Le philosophe et écrivain français Bernard-Henri Lévy a fait carrière en se rendant dans des zones de guerre pour faire la lumière sur des conflits qu’il craint que la majeure partie du monde ait oubliés. « BHL » a ainsi parcouru les champs de bataille en Somalie, au Soudan, en Angola et au Kurdistan, et a été un fervent défenseur très médiatisé de l’intervention occidentale dans la guerre civile libyenne en 2011.

Mais les derniers mois que BHL a passés en Ukraine suite à l’invasion menée par la Russie étaient complètement différents de tout autre conflit, comme il l’a déclaré mercredi. BHL, 73 ans, s’exprimait lors de la projection de son nouveau documentaire sur le conflit, « Why Ukraine » (« Pourquoi l’Ukraine »), au Musée d’art de Tel Aviv, un évènement organisé par i24News.

« Cette guerre a une particularité par rapport aux autres que j’ai couvertes, car avec les autres, je savais que l’issue ne changerait pas grand-chose au destin ni à la face du monde », a-t-il déclaré. BHL a déclaré qu’il s’était impliqué « pour attirer l’attention sur ces autres conflits au nom des droits de l’homme et de la souffrance humaine ».

« Mais ici, c’est le contraire. J’ai eu le sentiment, dès les premiers jours, que l’ordre du monde était en jeu, que l’issue de cette guerre changera nos destins en Europe, en Amérique, en Occident en général, mais aussi, ici », a déclaré BHL.

━━━━━━━━━━━━━━━━

• [Tâche brève A]: Recopiez le passage de l'article sur Bernard-Henri Lévy et l'Ukraine qui s'ouvre sur les mots « Mais les derniers » et se termine par « organisé par i24News. ».
• [Tâche brève B]: Poursuivez l'article sur Bernard-Henri Lévy et l'Ukraine à partir de sa dernière phrase.

Lignes du jeu de données:
━━━━━━━━━━━━━━━━

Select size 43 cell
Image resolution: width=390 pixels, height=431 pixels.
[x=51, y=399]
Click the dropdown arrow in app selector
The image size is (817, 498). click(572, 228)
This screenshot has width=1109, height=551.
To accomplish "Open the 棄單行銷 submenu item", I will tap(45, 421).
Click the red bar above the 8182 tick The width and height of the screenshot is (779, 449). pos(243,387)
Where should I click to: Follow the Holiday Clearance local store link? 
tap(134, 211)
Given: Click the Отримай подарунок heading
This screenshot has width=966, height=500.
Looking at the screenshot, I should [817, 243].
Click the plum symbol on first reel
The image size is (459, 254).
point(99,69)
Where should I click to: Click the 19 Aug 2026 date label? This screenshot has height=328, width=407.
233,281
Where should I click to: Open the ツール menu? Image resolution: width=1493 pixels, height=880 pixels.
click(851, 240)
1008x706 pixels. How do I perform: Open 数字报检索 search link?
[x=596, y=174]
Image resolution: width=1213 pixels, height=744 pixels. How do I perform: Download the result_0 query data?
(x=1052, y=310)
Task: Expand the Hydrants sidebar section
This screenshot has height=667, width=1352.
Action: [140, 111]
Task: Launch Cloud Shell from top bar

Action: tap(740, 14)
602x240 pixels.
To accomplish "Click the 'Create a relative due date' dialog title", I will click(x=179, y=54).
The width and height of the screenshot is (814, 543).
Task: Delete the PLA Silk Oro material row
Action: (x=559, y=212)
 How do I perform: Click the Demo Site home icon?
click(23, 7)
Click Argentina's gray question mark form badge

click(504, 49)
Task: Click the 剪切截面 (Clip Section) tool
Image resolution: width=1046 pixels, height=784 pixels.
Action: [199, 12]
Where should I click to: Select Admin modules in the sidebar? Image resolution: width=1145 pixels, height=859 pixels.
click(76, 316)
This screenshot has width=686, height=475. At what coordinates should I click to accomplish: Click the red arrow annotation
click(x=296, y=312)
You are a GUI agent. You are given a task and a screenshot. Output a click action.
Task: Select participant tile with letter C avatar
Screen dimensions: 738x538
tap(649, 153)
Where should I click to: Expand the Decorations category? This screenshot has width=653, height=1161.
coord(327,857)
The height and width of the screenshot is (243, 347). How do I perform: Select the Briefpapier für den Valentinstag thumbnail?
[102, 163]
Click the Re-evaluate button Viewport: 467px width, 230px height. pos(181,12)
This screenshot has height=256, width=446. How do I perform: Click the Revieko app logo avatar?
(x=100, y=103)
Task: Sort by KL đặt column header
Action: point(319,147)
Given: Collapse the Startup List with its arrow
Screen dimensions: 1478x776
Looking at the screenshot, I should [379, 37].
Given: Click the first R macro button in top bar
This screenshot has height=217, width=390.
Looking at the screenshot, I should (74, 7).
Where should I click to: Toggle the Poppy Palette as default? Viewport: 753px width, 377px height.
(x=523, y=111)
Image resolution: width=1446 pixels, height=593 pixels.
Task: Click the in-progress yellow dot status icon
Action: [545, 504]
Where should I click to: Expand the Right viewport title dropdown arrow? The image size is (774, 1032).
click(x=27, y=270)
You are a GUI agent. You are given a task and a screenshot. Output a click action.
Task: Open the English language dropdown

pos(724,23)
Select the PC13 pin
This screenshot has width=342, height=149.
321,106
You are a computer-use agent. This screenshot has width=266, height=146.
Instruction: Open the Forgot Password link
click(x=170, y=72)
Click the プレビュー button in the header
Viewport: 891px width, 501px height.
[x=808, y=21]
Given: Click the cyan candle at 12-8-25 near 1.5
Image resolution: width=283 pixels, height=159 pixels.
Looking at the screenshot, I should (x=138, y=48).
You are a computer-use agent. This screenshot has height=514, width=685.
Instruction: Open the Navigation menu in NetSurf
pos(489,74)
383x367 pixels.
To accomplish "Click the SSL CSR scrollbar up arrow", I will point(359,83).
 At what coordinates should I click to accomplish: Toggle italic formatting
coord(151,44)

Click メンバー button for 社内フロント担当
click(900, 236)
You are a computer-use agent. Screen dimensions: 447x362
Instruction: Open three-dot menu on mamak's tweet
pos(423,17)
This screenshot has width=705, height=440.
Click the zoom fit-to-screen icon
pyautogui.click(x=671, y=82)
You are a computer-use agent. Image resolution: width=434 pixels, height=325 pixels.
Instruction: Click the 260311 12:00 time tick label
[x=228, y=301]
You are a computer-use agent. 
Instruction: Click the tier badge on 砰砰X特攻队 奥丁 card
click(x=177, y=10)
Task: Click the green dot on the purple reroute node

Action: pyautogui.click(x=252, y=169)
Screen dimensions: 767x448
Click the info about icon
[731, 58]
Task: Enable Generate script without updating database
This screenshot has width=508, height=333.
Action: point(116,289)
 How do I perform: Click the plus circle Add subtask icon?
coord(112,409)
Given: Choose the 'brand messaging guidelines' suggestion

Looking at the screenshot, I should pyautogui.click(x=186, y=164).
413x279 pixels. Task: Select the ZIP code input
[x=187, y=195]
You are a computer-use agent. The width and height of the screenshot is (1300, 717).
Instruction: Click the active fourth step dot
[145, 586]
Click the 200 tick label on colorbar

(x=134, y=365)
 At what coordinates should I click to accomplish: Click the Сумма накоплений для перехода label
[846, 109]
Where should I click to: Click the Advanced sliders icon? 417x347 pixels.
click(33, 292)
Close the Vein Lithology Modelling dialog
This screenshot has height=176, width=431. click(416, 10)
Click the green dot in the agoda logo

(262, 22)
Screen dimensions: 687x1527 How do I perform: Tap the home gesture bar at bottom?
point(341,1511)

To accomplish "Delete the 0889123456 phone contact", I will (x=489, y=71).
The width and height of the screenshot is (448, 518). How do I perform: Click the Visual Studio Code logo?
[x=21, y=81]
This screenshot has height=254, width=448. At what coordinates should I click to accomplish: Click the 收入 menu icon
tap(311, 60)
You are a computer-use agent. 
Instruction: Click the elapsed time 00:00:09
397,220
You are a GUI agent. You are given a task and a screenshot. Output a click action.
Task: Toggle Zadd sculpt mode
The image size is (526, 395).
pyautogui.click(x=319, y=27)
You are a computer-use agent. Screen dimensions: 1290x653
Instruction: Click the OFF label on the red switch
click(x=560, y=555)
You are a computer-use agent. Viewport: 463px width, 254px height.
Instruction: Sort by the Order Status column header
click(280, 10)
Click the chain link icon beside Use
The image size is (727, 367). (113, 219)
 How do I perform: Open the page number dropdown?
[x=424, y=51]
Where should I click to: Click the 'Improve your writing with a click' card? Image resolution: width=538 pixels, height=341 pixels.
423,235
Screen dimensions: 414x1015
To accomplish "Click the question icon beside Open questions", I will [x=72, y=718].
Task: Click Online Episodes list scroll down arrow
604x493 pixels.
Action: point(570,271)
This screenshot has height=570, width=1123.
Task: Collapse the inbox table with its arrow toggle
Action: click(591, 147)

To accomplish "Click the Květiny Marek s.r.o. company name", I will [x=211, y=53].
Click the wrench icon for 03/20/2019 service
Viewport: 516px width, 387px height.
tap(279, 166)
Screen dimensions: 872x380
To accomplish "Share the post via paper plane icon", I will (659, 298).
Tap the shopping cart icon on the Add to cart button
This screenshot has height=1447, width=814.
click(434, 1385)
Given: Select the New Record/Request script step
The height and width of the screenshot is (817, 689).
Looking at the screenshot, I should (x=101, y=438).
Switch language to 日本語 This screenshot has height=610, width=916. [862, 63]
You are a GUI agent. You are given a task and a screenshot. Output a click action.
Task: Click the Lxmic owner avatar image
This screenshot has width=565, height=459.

━━━━━━━━━━━━━━━━

• [Réponse attendue A]:
Mais les derniers mois que BHL a passés en Ukraine suite à l’invasion menée par la Russie étaient complètement différents de tout autre conflit, comme il l’a déclaré mercredi. BHL, 73 ans, s’exprimait lors de la projection de son nouveau documentaire sur le conflit, « Why Ukraine » (« Pourquoi l’Ukraine »), au Musée d’art de Tel Aviv, un évènement organisé par i24News.

• [Réponse attendue B]:
« Bien sûr, il ne s’agit pas d’une guerre mondiale, mais c’est une guerre qui a des conséquences sur le monde entier. C’est une ‘guerre mondialisée’, qui a un effet papillon sur toute la planète. En Afrique, il y a maintenant une crise du blé et une famine qui sont créées par la Russie », a-t-il déclaré.

BHL a réalisé six documentaires et écrit plus de 40 livres. Mais ce dernier « projet » était différent. « C’est celui que j’ai réalisé en tenant le plus compte de l’urgence », a-t-il déclaré. Le tournage s’est achevé le 10 juin et l’équipe, dirigée par le co-réalisateur Marc Roussel, a fébrilement monté les images au cours des dernières semaines afin de sortir le documentaire le plus rapidement possible, plutôt que d’attendre les festivals de cinéma de l’été.

« Comme le disait Alexis de Tocqueville, l’une des faiblesses, des péchés et des défauts des démocraties est la versatilité… elles ne peuvent pas s’intéresser trop longtemps à une crise ou à une tragédie », a-t-il déclaré. « Alors que nous nous dépêchions de terminer ce documentaire, nous avons senti qu’il y avait une lassitude. Il y a une indifférence croissante. »

« Le plus grand allié de Poutine n’est pas Xi Jingping [de la Chine], qui au final n’est pas capable de lui fournir les pièces dont il a besoin pour ses chars, ni même l’Iran. Le plus grand allié de Poutine, c’est la lassitude de l’Europe, la lassitude de l’Amérique », a déclaré BHL.

Le documentaire a été diffusé sur la chaîne Arte, mais l’événement à Tel Aviv était la première projection du documentaire en public. BHL a déclaré qu’il avait choisi de le présenter en Israël parce qu’il se sentait profondément lié à ce pays en tant que juif – et fier de l’être – mais aussi parce qu’il souhaitait inciter le gouvernement israélien à adopter une position plus ferme à l’égard de Poutine.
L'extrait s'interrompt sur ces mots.